La réalisatrice montrant entièrement son dévotion à la cause féminine fait la part belle aux femmes et néglige cependant le côté masculin. Car on aurait aimé un développement plus approfondie du personnage de David Harbour castré (à son tour) à jouer le comique de service, remplit quand bien même son contrat. Et reste la preuve évidente de l'image formaté qu'à le féminisme actuel sur le genre masculin considéré aujourd'hui comme le modèle par excellence de l'égocentrisme, du narcissisme.
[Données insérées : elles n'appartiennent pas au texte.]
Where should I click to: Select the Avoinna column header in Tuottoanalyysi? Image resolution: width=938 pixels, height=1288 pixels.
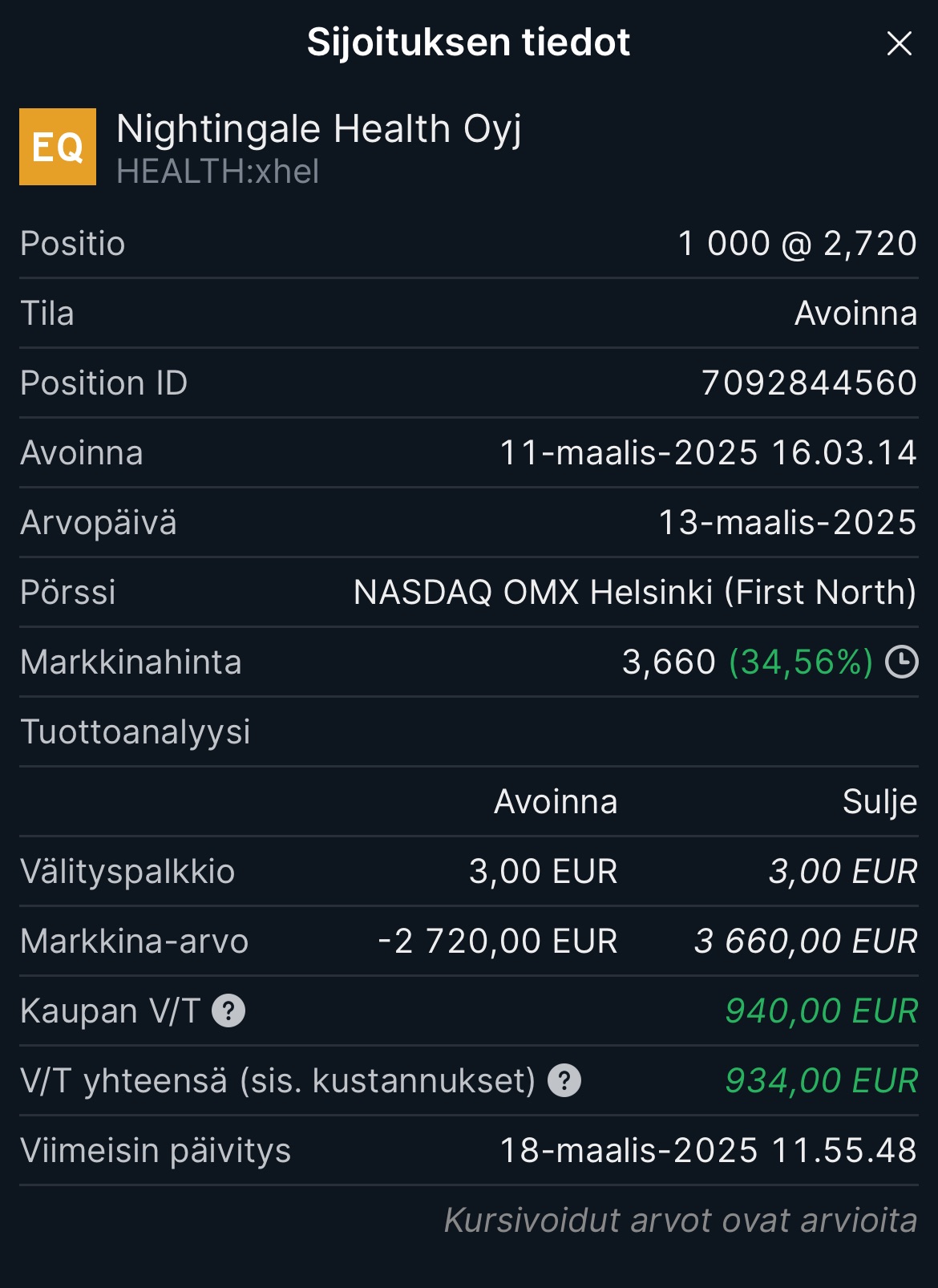coord(556,802)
"Black Widow" même dans ses instants fatidiques n'arrivera jamais à aller au bout de nos attentes, même s'il propose dans son paysage une panoplie de scènes d'action du moins acceptable dans l'ensemble (cependant, moins léchées par rapport aux autres Marvel). Il n'empêche ! Que Shortland remplie son contrat et nous fait passer un moment dans l'ensemble pas si désagréable que ça et fait de "Black Widow" une réussite qui passe légèrement au dessus de la moyenne. On reste quand même sur notre faim, après exposition de la scène post-générique qui promet (si l'on veut bien y croire) de belles choses à venir. Et qui sait, une suite plus explosive ! Et pour ça, seul l'avenir nous le dira.